## What to do
Where does the word "computer" show up in the records? Copy every line that has it.

(Data records)

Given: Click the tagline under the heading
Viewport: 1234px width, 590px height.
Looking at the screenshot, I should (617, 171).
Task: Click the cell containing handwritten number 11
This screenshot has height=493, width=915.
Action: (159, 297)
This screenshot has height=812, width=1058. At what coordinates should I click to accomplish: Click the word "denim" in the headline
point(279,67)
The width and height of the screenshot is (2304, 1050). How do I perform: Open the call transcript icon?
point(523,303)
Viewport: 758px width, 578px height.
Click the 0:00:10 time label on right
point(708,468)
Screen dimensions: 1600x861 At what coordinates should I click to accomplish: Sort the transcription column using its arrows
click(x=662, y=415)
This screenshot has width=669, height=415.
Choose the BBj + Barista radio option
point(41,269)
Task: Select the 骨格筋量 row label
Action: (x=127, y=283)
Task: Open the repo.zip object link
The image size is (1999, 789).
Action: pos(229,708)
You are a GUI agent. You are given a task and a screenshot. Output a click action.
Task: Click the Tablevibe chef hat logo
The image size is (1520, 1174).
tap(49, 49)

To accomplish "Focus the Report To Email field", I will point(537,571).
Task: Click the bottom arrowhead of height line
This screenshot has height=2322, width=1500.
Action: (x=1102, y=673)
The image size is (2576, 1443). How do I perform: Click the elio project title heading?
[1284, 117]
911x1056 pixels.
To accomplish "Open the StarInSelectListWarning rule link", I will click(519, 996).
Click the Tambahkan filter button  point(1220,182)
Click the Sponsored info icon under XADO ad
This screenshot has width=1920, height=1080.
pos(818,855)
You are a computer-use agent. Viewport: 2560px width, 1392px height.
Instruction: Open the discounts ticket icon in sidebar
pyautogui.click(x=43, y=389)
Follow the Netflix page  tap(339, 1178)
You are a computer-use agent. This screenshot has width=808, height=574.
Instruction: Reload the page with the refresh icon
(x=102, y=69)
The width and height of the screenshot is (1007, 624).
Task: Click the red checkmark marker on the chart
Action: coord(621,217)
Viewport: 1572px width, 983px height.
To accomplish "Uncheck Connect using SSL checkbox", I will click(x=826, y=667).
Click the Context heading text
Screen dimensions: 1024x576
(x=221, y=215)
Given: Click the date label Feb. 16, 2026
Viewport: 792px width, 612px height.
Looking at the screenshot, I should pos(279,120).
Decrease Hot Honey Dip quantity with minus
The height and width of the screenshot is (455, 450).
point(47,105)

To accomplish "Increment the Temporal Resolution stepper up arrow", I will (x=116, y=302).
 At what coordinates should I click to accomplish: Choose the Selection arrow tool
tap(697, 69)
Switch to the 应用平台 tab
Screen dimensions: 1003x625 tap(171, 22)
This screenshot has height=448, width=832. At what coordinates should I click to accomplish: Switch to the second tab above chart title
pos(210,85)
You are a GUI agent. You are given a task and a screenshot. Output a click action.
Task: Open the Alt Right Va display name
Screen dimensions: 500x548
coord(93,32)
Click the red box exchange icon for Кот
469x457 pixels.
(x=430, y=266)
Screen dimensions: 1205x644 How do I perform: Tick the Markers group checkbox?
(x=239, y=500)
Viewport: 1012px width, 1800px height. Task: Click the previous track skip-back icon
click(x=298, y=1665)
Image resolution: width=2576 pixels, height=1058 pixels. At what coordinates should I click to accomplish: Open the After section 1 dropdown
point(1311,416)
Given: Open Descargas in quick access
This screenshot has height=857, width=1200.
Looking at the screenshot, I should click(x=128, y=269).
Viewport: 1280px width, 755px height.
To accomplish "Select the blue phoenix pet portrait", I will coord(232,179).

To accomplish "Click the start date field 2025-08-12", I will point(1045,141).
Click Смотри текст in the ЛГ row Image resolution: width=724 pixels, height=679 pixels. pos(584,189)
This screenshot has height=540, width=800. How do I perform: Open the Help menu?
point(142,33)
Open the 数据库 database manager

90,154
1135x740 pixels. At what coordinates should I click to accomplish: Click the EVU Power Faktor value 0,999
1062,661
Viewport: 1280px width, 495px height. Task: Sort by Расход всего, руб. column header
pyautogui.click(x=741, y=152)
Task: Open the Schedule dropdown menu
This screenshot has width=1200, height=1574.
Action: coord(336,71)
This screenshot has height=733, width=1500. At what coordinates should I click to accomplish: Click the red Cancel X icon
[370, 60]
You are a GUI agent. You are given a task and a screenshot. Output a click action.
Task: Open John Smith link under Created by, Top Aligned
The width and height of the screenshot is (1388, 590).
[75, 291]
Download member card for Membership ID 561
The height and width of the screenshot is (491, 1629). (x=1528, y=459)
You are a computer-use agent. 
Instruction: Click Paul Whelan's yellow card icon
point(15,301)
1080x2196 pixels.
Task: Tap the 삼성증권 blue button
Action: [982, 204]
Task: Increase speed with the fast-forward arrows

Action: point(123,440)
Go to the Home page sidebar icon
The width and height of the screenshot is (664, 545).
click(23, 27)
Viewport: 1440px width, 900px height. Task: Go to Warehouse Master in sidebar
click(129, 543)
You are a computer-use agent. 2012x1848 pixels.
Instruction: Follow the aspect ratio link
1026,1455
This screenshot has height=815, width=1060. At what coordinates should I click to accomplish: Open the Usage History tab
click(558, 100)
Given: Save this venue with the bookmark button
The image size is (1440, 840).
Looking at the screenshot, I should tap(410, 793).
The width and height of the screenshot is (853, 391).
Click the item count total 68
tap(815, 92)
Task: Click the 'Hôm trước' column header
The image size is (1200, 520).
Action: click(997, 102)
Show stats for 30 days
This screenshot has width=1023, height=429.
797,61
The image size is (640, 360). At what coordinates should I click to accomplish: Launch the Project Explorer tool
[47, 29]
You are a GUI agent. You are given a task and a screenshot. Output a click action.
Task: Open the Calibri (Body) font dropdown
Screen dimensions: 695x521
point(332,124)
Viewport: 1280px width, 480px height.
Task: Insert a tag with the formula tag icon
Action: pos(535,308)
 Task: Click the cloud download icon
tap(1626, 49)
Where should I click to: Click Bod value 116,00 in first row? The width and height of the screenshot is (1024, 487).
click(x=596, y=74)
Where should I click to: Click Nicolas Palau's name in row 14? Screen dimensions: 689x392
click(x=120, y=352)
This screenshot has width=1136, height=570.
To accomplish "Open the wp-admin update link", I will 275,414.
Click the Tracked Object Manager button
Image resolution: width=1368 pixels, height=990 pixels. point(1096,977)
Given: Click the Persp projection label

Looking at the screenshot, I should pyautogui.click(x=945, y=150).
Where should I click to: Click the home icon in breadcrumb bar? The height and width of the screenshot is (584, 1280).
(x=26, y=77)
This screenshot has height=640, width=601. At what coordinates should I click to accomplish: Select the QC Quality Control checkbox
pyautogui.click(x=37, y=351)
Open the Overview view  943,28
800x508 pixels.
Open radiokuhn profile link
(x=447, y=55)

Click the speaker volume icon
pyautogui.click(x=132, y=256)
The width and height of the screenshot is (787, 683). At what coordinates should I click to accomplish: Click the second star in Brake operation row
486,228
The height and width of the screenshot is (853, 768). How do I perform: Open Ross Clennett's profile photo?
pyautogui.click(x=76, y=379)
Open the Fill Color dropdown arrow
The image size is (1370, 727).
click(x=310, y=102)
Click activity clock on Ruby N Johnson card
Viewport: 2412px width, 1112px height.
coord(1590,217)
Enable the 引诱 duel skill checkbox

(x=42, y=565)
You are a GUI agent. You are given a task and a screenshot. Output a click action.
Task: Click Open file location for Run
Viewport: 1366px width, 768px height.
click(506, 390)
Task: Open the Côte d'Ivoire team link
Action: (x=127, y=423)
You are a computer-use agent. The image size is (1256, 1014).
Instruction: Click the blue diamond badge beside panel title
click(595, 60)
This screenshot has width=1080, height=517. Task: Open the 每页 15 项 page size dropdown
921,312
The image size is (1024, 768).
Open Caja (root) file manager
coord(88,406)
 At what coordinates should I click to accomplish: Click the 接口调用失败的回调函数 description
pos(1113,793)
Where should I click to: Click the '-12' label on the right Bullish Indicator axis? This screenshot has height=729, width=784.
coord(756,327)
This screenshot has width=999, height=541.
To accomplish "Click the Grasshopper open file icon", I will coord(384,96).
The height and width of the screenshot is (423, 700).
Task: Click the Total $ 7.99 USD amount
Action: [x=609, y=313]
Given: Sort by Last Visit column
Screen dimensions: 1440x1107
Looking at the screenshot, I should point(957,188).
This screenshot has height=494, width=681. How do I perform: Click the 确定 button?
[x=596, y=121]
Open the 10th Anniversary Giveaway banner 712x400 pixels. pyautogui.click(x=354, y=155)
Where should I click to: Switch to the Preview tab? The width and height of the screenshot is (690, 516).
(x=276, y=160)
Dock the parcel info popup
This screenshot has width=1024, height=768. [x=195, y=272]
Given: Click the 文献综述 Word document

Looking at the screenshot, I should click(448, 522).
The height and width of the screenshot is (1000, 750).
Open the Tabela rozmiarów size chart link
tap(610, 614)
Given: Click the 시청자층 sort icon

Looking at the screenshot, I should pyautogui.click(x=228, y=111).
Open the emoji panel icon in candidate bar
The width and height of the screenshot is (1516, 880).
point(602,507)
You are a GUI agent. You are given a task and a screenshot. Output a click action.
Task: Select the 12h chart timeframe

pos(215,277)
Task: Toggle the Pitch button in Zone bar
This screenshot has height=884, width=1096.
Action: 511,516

## Final answer
You are a computer-use agent. Viewport: 2560px width, 1392px height.
You are a computer-use agent. This screenshot has width=808, height=574.
You are a computer-use agent. 
You are a computer-use agent. 2012x1848 pixels.
You are a computer-use agent. The image size is (1256, 1014).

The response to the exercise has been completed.